Prime Minister of Croatia
- In office 17 July 1991 – 12 August 1992
- President: Franjo Tuđman
- Preceded by: Josip Manolić
- Succeeded by: Hrvoje Šarinić

Deputy Prime Minister of Croatia
- In office 8 November 1990 – 17 July 1991
- Prime Minister: Josip Manolić
- Preceded by: Mate Babić
- Succeeded by: Mate Granić

Personal details
- Born: 12 October 1939 (age 86) Lobor, Kingdom of Yugoslavia (modern Croatia)
- Party: Croatian Democratic Union
- Spouse: Jozefina Gregurić
- Children: Sanja; Boris;
- Alma mater: University of Zagreb

= Franjo Gregurić =

Croatian politician

Franjo Gregurić (/sh/; born 12 October 1939) is a Croatian politician who served as Prime Minister of Croatia from July 1991 to September 1992, leading a national unity government at the beginning of the Croatian War of Independence.

Gregurić was born in the Zagorje village of Lobor. He attended the Technical highschool in Zagreb, and then the Technical Faculty of the University of Zagreb. His work experience included the chemical factories "Radonja" in Sisak, and "Chromos" in Zagreb, where he advanced to the positions of a technical director. He then became a high-ranking official of "Astra", a large state-owned company from Zagreb that exported to the Soviet Union, and worked in Moscow for some time.

In the first democratic elections of 1990, Franjo Gregurić entered politics as a member of the Croatian Democratic Union. In the second Croatian government in 1990 he served as a deputy prime minister. On 17 July 1991, he was appointed to the post of prime minister by President Franjo Tuđman.

When he took his post, Croatia was in a very difficult situation - its independence, declared on 25 June 1991, was not recognised by the international community and Croatia, unlike Slovenia, lacked proper military infrastructure to resist Krajina rebels backed by the Yugoslav People's Army. Only a few weeks later, following a couple of disastrous setbacks for the nascent and inexperienced Croatian military, his cabinet was reshuffled by introducing of members of other political parties represented in Croatian Parliament (with the exception of the Croatian Party of Rights).

This cabinet, later dubbed as the "Government of National Unity", was in charge when major combat operations in Croatia ceased on 3 January 1992, following a UN-sponsored armistice. On 15 January 1992, Croatian independence was recognised by major European countries.
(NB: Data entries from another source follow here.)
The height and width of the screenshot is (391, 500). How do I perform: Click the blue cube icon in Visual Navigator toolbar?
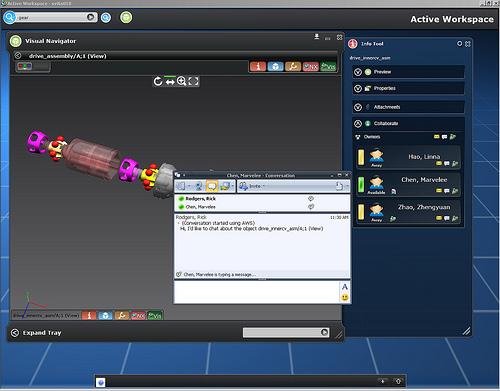click(x=275, y=67)
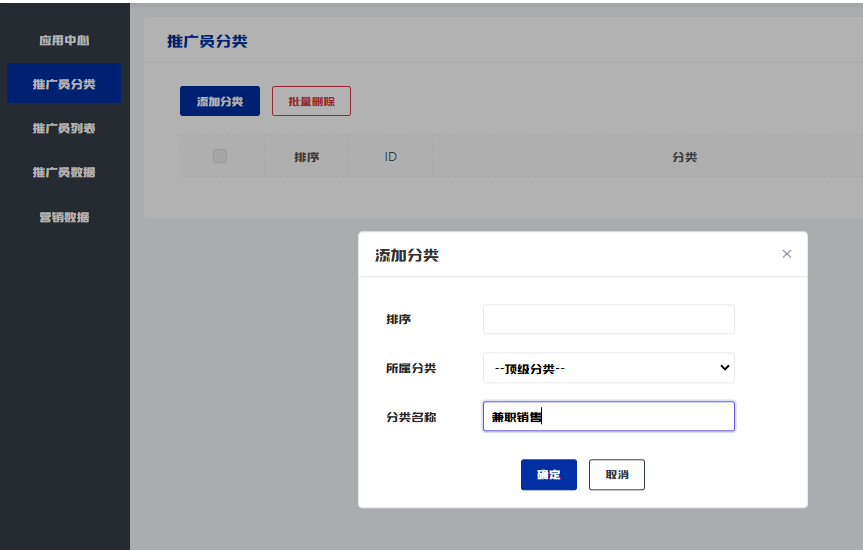863x550 pixels.
Task: Click the 排序 column header
Action: tap(307, 157)
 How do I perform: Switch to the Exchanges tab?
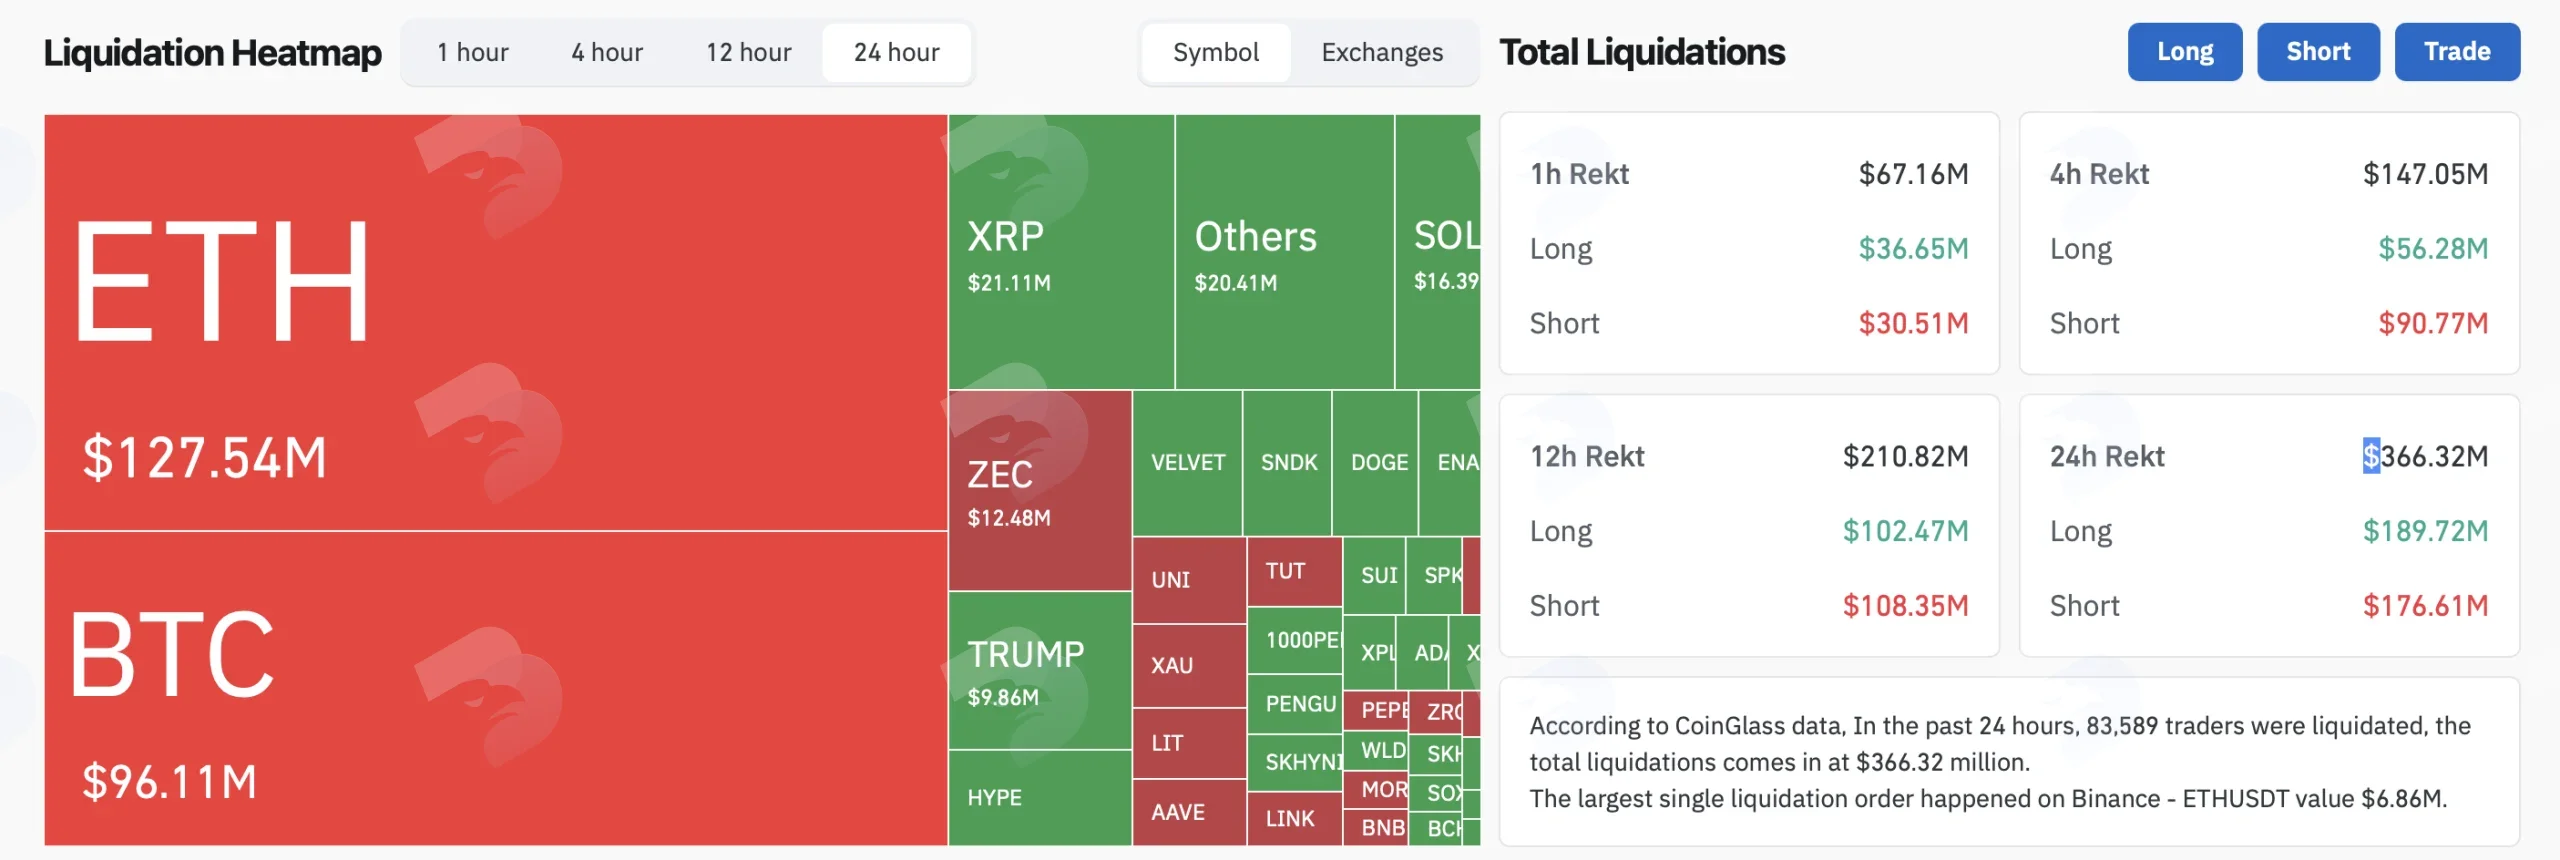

This is hailed as the greatest achievement of Gregurić's cabinet, while Gregurić himself enjoyed favourable reputation because of his mild manners and managerial skills. His cabinet was often taken as a great example of national unity under difficult situation.

Those achievements, however, must be taken into proper context. Foreign policy was in hands of Franjo Tuđman, while defence was in hands of Gojko Šušak and military officials responsible only to the President. That left Gregurić with more mundane tasks like issuing the first Croatian currency and setting up Croatian air traffic control and other institutions previously in the Yugoslav federal jurisdiction.

With the war generally perceived to be over and with prospects of new elections, the "Government of National Unity" began to fall apart. In February 1992, Gregurić's government proposed laws offering territorial autonomy to ethnic Serbs in Krajina in exchange for their formal recognition of Croatian sovereignty. Dražen Budiša, one of the government's ministers and the leader of Croatian Social Liberal Party, left the government in protest. This was followed by representatives of other parties, who gradually left the government.

By the end of his term, the cabinet of Franjo Gregurić again had members of only one party.

At parliamentary elections of 1992, Gregurić was elected as representative of HDZ and remained in that party.

Gregurić was later the president of the Croatian Firefighting Association between 1993 and 2000.

In May 2010, Gregurić was appointed the head of the Supervisory board at Institut IGH.